PROBLEM TO SOLVE: Please reproduce the data exactly, though every picture must stay out.

ENTRIES SUPPLIED:
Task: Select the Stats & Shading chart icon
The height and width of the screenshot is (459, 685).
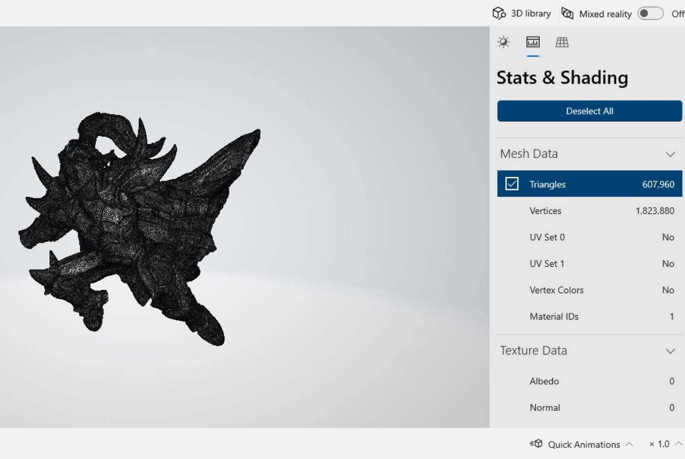Action: [x=533, y=42]
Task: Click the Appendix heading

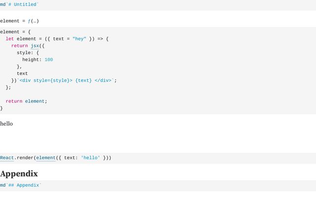Action: [x=19, y=173]
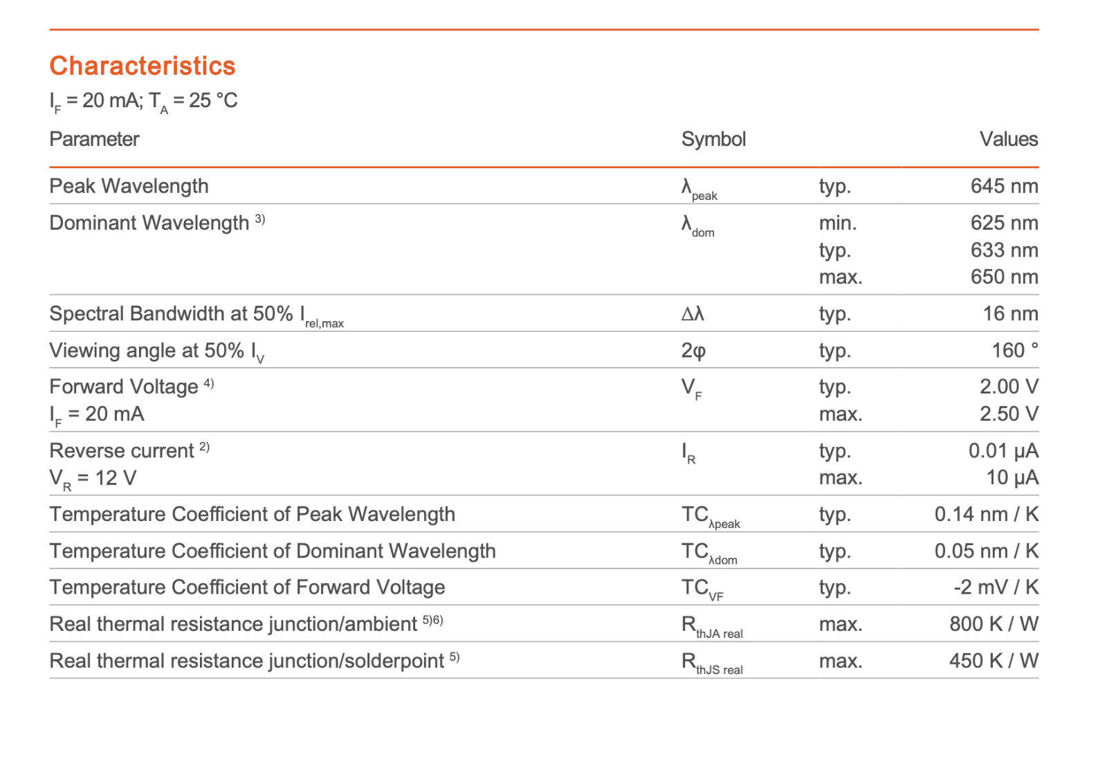
Task: Click the RthJS real symbol
Action: pyautogui.click(x=712, y=663)
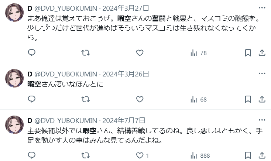Like the March 27 tweet
The width and height of the screenshot is (271, 161).
tap(140, 53)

RESULT OF THE TASK:
Task: Select the Stats & Shading chart icon
The height and width of the screenshot is (459, 685).
Action: [x=533, y=42]
Task: Click the Appendix heading

Action: [x=19, y=173]
Task: Click the RthJS real symbol
Action: pyautogui.click(x=712, y=663)
Like the March 27 tweet
The width and height of the screenshot is (271, 161).
tap(140, 53)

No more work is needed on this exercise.